Choice paralysis? Or, the more options the better?

Seen at Bed Bath & Beyond. I had to restrain myself from buying one of each color in order to line them up neatly in a rainbow spectrum on my desk. They all look so appealing!

Rainbows catch my eye. A rainbow's worth of differently colored products catch my eye. 

In some products, a plethora of color choices can be a good thing. When browsing through eye shadows and lip sticks, sometimes you need just that right hue/shade/tint to complement your skin tone.

Seen at MAC. Cosmetics are one of those shopping paradoxes to me. I can spend a lot of time poring over the packaging, glitter content, palette combinations, pigment intensity and clever display stands and then walk away empty handed. I admire cosmetics, I hardly use them.


Or perhaps men's socks. Uniqlo has my favorite sock display to date:

If you can't find a suitable color from here (or the adjacent shelf of even more colors) you are a picky shopper indeed.

But when does adding just another color option become lazy product design? That's something I wondered recently when stepping into a Bath & Body Works, one of my favorite haunts from middle and high school.
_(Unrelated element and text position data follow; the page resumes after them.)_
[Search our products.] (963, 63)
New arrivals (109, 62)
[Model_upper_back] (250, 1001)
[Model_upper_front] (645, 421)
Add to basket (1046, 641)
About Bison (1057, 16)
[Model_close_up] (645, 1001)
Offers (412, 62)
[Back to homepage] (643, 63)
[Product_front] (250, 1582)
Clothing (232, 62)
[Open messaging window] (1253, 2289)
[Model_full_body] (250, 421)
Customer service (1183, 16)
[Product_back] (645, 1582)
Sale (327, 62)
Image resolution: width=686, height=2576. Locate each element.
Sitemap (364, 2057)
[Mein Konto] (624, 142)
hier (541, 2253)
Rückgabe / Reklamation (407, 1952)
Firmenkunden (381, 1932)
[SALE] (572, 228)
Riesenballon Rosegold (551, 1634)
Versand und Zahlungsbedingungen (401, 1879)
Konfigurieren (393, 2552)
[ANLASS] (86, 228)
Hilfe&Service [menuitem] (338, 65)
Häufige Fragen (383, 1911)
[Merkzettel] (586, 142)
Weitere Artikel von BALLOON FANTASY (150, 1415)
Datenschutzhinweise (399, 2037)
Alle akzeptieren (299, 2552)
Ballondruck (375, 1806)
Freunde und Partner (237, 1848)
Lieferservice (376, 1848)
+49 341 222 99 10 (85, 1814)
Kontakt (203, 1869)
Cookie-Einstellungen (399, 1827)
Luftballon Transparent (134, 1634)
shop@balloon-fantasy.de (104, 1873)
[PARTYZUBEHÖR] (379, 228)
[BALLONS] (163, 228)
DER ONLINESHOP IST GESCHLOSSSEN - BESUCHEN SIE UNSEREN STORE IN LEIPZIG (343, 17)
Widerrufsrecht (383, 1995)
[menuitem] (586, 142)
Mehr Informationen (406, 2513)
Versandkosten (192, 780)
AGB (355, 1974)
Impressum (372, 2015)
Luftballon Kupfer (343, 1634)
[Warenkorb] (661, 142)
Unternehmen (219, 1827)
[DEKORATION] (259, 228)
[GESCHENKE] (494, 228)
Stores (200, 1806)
1 scent = (body lotion + shimmer mist + bubble bath + hand soap + body mist + perfume + hand sanitizer) x (mini + medium + large)

It has been interesting to watch my favorite scent, Japanese Cherry Blossom, change in absolutely no way except for bottle shape and label design over the past 10 years or so. 

Do more aesthetic permutations of a product signify stable success or lack of inspiration?

I don't know.

If I ever go missing, you can find me in the household items section of Target agonizing over which color of Method Hand Soap to buy for my bathroom.